Work to be completed: Duplicate the data from the line containing "Select the top test@edgexpert-3ad7 tab" through the line containing "tap(304, 152)", both ends included, leaving the pictures out of your answer.

start Task inputs

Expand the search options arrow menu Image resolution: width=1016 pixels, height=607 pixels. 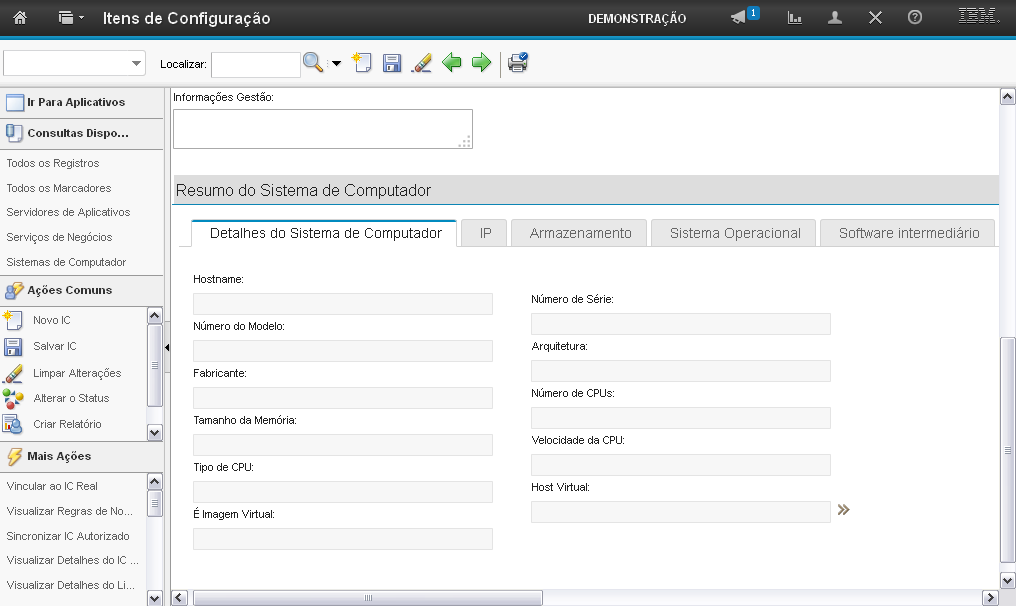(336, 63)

end Task inputs
start Task inputs

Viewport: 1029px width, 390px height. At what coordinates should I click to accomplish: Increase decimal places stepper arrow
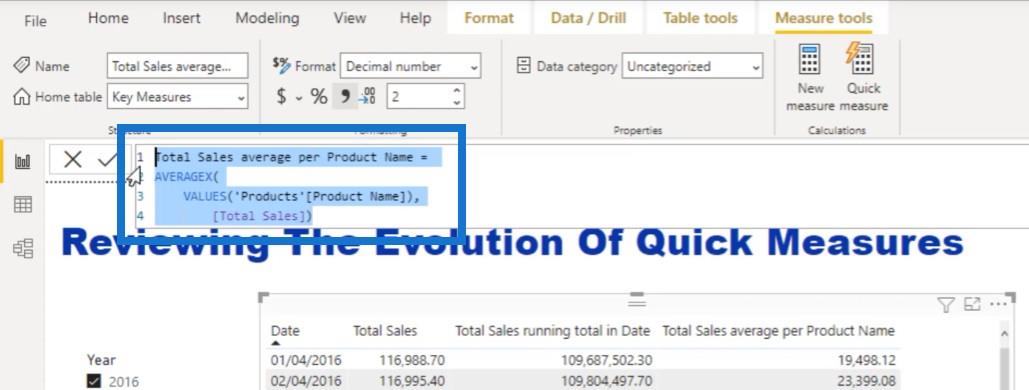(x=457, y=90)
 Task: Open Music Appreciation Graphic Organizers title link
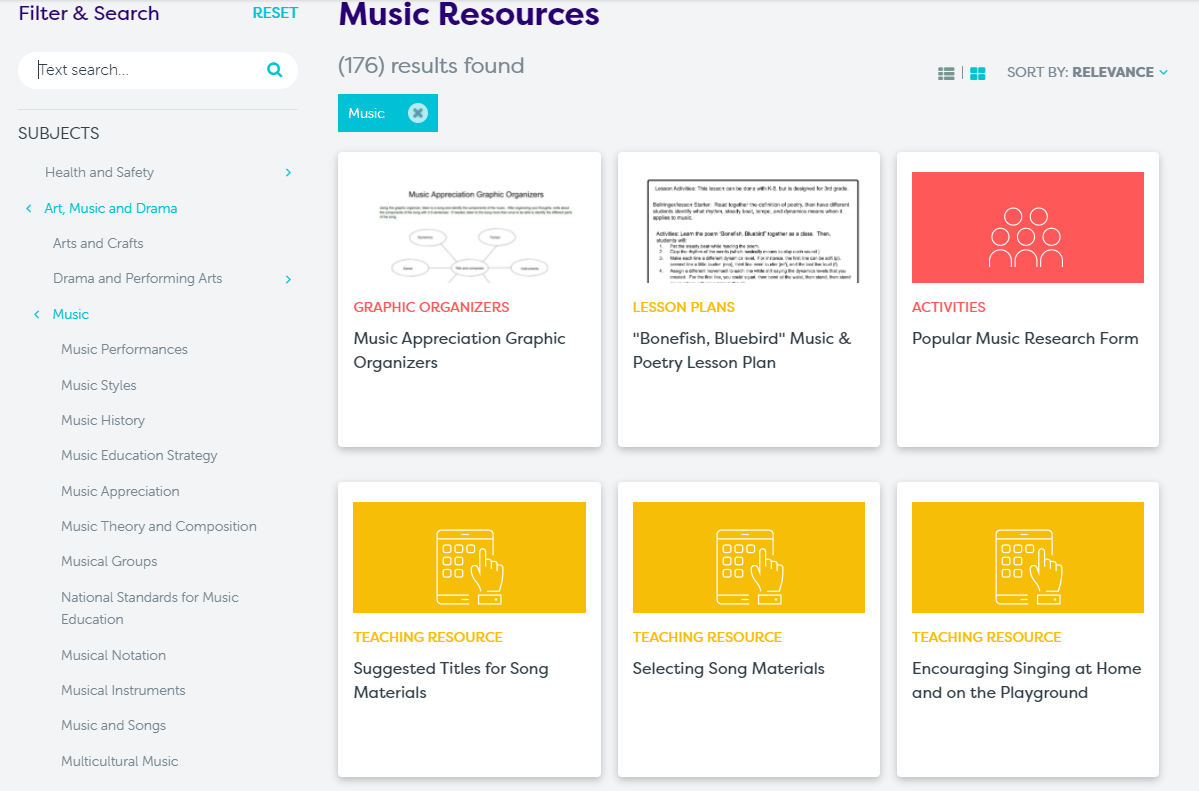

end Task inputs
start Task inputs

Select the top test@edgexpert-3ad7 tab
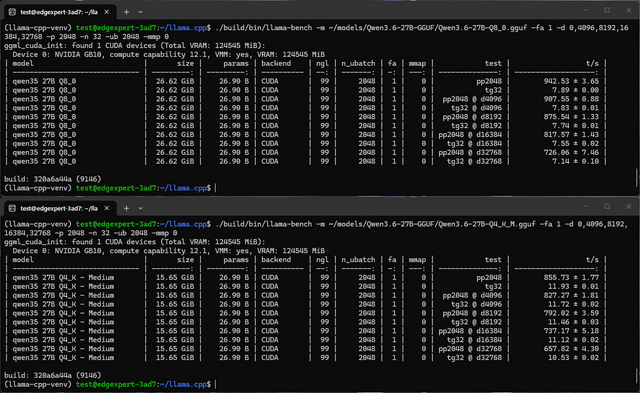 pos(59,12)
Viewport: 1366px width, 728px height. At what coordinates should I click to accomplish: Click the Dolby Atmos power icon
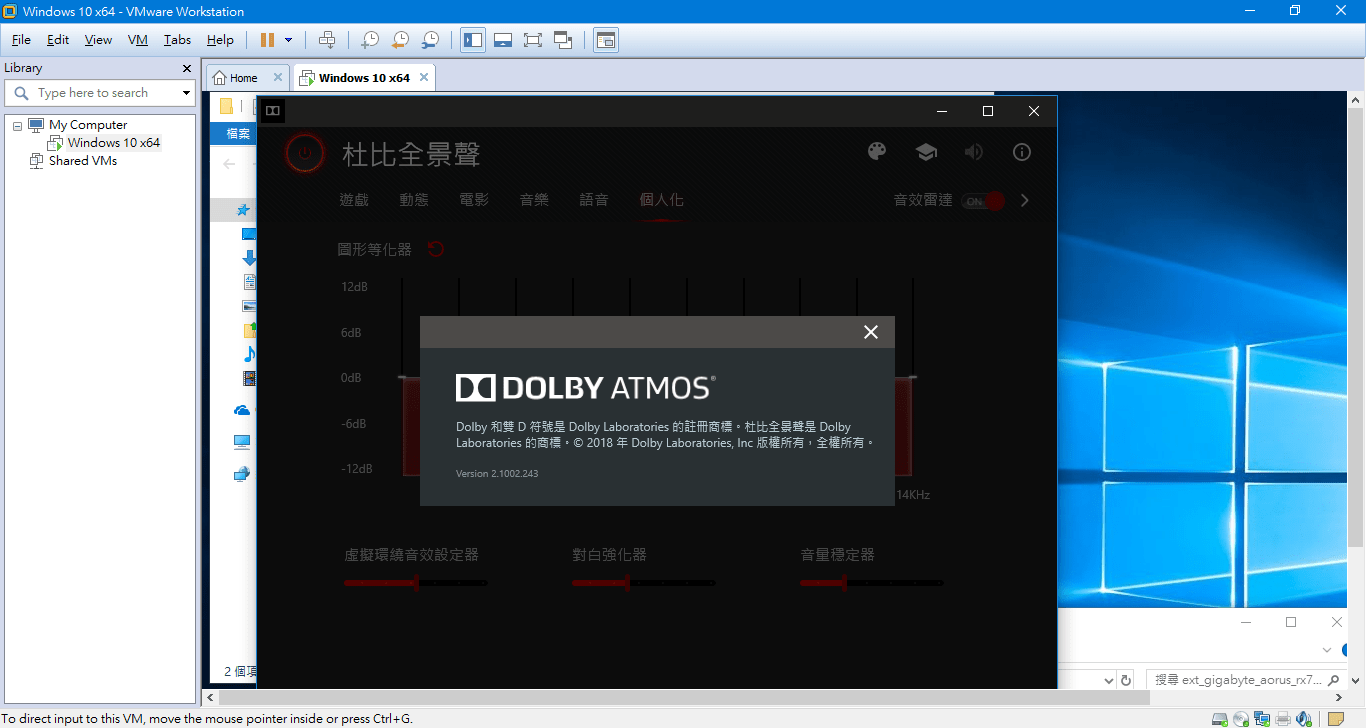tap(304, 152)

end Task inputs

Result of this exercise:
Select the top test@edgexpert-3ad7 tab
 pos(59,12)
Viewport: 1366px width, 728px height. At what coordinates should I click to accomplish: Click the Dolby Atmos power icon
tap(304, 152)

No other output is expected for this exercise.